Wenige Wochen vor der Landtagswahl ist das natürlich keine einfache Situation für die CDU. Die Vorwürfe der SPD sind dabei völlig absurd! Keiner kümmert sich in Nordrhein-Westfalen in der Krise mehr um die Menschen und um die Betriebe als Jürgen Rüttgers. Keiner spricht häufiger mit Unternehmern und Betriebsräten, steht ununterbrochen für Gespräche zur Verfügung. Selbstverständlich ohne jede Zahlung. Mit ihren heuchlerischen Attacken und hysterischen Übersteigerungen wird die SPD ganz sicher nicht das Vertrauen der Wähler gewinnen.

Lassen Sie uns zum Schluss noch einmal über die Erwartungen der bürgerlichen Wähler reden. Können Sie diesen guten Herzens versprechen, dass die schwarz-gelbe Koalition in weiteren hundert Tagen Tritt gefasst haben wird?

Ganz sicher. Wir werden die Herausforderungen beherzt angehen und gemeinsam erfolgreich sein. So haben wir am Freitag den Afghanistan-Einsatz verlängert und dabei ein runderneuertes Konzept durchgesetzt. Gerade der zivile Aufbau wird massiv verstärkt.

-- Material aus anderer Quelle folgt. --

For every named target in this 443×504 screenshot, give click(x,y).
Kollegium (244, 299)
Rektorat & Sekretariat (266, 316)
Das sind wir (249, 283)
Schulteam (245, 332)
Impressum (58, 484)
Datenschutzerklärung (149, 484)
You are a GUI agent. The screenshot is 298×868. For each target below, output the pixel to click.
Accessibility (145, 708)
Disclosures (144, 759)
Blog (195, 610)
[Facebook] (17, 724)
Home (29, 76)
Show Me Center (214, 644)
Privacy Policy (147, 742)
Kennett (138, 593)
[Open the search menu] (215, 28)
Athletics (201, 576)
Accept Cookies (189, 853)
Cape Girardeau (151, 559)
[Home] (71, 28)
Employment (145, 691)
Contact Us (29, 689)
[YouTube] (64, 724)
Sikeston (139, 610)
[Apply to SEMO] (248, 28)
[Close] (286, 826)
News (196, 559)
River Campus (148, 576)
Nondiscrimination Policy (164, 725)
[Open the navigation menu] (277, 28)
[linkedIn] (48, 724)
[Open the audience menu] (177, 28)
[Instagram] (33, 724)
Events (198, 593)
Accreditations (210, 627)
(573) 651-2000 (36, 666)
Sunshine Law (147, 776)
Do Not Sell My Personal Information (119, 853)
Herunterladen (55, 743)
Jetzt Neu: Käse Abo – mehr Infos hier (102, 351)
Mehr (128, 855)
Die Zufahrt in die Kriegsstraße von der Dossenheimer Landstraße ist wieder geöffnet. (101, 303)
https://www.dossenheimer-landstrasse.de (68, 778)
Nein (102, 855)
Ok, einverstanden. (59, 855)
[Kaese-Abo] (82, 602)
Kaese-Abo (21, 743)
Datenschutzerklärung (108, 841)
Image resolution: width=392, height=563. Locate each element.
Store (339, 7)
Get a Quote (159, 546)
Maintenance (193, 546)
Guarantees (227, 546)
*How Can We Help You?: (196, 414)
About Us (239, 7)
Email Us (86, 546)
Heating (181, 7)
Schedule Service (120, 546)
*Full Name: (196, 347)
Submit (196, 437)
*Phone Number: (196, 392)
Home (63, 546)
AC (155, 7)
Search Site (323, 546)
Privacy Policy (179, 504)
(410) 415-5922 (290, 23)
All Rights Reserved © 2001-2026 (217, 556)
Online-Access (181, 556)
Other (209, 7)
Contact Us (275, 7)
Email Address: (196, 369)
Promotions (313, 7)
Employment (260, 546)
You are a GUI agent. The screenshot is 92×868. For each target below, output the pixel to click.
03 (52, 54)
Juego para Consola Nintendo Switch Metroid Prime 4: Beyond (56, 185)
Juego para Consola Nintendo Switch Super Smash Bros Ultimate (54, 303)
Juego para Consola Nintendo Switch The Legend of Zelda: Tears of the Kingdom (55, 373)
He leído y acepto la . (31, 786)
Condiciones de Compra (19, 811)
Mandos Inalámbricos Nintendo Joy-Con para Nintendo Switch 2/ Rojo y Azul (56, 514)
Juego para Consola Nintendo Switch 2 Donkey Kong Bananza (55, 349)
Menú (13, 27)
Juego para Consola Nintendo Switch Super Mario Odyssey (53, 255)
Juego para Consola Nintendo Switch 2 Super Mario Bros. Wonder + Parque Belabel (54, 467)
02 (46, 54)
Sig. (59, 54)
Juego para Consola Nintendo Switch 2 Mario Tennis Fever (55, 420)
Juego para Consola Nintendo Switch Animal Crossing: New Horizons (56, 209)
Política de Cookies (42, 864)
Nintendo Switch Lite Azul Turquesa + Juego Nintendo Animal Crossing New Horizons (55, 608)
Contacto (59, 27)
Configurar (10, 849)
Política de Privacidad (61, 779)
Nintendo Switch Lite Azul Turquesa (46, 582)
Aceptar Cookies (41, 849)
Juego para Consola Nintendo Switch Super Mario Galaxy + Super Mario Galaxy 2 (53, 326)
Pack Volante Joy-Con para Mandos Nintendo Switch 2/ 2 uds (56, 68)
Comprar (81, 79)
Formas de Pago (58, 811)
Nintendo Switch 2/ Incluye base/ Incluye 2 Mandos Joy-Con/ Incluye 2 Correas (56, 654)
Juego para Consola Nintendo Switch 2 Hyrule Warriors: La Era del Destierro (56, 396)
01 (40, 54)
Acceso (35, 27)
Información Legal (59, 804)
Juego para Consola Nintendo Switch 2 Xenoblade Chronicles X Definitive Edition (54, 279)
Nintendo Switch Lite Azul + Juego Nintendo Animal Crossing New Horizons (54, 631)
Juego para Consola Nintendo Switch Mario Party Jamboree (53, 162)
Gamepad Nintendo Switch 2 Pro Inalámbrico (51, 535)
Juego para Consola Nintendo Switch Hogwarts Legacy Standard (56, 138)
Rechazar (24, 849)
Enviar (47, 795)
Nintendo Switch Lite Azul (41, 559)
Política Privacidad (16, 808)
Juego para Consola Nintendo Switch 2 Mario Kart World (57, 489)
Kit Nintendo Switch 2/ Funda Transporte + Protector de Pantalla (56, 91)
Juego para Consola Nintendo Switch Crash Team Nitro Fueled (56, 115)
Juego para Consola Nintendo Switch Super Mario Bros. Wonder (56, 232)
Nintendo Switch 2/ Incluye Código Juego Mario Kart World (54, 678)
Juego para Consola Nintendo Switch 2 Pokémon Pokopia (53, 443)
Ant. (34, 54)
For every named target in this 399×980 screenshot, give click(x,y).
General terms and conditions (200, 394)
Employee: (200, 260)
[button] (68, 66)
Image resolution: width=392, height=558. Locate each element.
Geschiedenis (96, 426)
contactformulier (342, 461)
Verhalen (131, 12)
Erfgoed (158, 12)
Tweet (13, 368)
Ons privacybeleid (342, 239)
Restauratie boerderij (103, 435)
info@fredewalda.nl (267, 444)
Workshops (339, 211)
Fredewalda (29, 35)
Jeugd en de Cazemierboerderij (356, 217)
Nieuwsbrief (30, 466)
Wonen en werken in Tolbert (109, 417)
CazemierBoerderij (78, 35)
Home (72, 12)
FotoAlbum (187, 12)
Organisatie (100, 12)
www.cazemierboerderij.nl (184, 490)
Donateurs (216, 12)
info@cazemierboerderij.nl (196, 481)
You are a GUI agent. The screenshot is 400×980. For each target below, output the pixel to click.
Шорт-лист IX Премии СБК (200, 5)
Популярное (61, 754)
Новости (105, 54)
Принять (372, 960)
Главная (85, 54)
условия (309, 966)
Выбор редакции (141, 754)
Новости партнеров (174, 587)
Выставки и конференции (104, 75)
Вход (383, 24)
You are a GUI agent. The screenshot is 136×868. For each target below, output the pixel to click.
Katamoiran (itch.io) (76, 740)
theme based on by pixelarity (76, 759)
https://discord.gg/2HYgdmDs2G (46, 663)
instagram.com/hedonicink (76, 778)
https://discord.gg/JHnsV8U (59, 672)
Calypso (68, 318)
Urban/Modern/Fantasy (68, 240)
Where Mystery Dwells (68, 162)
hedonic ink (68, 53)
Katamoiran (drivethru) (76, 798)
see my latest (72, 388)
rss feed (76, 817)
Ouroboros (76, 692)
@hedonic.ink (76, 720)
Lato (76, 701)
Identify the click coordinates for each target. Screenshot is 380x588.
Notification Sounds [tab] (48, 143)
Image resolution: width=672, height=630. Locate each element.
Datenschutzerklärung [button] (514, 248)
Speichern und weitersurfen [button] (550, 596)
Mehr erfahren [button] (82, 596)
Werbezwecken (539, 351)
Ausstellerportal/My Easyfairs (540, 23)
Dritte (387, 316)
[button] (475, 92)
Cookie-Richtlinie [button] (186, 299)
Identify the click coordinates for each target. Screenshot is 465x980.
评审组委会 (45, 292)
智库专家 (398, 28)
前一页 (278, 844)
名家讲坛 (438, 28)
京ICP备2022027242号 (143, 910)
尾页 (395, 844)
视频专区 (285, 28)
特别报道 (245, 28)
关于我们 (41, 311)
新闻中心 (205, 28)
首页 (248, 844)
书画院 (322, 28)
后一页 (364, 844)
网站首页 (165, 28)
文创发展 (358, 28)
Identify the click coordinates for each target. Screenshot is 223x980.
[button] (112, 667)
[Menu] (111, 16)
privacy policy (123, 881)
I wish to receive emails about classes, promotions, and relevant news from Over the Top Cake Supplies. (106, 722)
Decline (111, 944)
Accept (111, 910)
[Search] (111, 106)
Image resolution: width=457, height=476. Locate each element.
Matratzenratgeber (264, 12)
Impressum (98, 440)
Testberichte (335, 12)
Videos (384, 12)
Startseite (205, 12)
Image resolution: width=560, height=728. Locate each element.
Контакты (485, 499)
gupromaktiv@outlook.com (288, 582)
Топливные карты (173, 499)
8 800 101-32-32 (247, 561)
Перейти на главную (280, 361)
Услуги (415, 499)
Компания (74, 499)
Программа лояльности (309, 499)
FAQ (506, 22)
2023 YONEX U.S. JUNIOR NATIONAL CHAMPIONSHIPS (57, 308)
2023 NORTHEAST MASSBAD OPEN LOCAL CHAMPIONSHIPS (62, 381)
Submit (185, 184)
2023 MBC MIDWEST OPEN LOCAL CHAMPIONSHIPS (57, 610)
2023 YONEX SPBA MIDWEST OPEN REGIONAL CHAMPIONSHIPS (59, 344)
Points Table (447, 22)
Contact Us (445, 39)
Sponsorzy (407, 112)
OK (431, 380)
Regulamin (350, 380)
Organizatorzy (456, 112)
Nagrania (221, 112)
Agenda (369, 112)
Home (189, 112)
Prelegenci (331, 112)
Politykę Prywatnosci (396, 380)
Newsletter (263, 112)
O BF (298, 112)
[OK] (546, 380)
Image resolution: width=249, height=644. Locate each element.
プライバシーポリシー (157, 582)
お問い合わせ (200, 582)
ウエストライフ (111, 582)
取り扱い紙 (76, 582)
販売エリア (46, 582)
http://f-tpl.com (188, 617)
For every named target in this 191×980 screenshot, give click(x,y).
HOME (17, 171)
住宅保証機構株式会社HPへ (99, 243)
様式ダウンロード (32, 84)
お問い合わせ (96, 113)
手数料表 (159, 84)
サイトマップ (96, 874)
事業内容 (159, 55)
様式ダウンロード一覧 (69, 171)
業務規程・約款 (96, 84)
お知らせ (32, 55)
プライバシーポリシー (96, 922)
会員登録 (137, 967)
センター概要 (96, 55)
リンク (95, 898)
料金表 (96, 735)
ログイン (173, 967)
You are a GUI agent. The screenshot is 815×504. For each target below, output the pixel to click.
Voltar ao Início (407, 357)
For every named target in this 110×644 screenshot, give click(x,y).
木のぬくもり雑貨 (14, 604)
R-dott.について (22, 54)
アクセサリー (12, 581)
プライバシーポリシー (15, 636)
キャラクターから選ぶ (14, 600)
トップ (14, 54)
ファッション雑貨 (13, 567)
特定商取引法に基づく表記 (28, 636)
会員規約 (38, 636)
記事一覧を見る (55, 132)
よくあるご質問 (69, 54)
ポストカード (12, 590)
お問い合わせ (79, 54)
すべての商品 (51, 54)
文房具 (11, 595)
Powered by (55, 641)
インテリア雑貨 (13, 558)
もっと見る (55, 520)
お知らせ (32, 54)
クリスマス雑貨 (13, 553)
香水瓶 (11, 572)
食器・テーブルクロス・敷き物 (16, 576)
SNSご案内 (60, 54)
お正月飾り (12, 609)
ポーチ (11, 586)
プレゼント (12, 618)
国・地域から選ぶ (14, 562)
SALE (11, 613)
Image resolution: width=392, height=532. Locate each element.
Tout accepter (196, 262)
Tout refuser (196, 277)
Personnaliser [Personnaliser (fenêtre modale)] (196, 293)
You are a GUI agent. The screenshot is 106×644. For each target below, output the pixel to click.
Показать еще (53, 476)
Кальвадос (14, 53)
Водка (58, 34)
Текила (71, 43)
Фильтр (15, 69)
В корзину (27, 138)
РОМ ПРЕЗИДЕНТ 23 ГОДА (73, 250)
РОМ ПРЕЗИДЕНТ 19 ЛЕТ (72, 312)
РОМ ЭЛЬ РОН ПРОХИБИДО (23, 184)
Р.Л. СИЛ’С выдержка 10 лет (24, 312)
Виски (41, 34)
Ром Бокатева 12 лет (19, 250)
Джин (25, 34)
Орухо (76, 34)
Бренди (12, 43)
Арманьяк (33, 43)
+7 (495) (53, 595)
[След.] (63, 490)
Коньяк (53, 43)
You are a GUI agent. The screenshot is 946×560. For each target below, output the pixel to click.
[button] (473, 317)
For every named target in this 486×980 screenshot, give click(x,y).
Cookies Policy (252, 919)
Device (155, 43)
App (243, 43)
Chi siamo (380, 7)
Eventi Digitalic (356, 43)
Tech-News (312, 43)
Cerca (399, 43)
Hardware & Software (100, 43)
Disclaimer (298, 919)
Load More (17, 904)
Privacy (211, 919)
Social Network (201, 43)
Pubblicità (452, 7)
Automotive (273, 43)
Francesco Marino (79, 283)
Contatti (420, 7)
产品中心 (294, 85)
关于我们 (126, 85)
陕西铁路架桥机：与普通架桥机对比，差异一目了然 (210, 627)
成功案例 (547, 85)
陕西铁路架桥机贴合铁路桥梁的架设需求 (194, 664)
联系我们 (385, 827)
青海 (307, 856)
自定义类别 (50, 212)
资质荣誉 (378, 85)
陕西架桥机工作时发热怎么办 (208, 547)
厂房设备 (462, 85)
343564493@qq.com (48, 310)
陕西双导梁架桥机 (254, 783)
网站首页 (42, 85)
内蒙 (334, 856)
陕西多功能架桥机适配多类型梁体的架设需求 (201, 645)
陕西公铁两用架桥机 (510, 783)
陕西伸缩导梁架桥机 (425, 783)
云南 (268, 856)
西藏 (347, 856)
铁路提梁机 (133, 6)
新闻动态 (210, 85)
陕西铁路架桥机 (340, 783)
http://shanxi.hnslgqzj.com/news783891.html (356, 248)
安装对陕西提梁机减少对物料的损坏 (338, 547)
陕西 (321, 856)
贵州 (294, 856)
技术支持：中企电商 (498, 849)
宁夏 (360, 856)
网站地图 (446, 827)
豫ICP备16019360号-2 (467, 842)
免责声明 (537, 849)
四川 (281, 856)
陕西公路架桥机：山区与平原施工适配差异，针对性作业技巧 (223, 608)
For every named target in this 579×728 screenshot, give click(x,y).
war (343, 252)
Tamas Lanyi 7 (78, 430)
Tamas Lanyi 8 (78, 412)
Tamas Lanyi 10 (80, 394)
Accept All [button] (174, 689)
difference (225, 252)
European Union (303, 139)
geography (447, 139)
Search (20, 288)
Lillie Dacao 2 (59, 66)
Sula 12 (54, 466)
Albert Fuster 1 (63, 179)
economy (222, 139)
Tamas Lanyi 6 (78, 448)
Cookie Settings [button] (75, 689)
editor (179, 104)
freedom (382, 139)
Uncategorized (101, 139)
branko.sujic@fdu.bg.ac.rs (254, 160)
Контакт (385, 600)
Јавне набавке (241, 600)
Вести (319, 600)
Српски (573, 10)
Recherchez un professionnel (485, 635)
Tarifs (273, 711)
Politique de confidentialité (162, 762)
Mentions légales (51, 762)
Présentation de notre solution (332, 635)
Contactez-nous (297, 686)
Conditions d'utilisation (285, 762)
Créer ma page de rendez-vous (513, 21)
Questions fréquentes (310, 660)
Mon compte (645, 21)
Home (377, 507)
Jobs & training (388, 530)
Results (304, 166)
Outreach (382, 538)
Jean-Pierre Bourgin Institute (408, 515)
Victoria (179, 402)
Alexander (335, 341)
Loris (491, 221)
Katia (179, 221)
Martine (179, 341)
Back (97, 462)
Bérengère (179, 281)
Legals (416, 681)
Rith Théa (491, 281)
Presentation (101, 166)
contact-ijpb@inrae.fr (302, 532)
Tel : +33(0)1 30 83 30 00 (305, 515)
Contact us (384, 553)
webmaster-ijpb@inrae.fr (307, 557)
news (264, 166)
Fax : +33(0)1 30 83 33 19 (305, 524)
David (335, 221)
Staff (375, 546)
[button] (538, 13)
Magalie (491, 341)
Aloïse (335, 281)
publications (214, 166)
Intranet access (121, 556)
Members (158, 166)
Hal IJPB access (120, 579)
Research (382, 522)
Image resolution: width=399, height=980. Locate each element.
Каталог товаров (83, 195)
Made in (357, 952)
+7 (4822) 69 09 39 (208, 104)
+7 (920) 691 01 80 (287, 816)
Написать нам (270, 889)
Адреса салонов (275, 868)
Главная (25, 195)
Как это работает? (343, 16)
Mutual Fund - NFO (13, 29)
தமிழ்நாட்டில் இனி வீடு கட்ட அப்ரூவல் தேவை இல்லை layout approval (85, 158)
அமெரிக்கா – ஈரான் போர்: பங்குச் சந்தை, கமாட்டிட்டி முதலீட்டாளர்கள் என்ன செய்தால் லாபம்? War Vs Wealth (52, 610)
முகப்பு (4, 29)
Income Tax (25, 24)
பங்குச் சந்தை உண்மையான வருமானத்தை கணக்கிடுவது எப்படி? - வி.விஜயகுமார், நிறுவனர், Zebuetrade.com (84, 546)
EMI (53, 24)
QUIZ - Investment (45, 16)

Wenn jetzt noch unnütze Streitereien unterbleiben, wird auch das öffentliche Bild der Regierung mehr Glanz bekommen.

Die Fragen stellten Stephan Haselberger und Hans Monath. Das Foto machte Kitty Kleist-Heinrich.


ZUR PERSON

PARTEIGENERAL

Seit Oktober 2009 ist der 49-jährige Jurist aus dem Rheinland CDU-Generalsekretär. Als klassischer Polarisierer gilt er nicht. Zuvor hatte er sich als Staatsminister im Kanzleramt unter anderem um die Beziehungen zu den Ländern gekümmert. Gröhe ist gut vernetzt. Er war Chef der Jungen Union, Obmann der Unionsfraktion im BND-Untersuchungsausschuss und Fraktionsjustitiar.


ENGAGIERTER CHRIST

Zwölf Jahre lang war der Vater von vier Kindern Mitglied des Rats der Evangelischen Kirche Deutschland (EKD). Einen Namen hat er sich auch als Menschenrechtspolitiker gemacht. Mit der sozialen Realität setzte er sich als Vorsitzender des Diakonischen Werks seiner Heimatstadt Neuss auseinander.

BRÜCKENBAUER

Gröhe gehört zu der Generation von CDU-Politikern, die Mitte der 90er Jahre im Bundestag in Bonn enge Kontakte zu den bis dahin von der Union gemiedenen Grünen aufbaute („Pizza Connection“) . Mit Grünen-Parteichef Cem Özdemir ist er befreundet.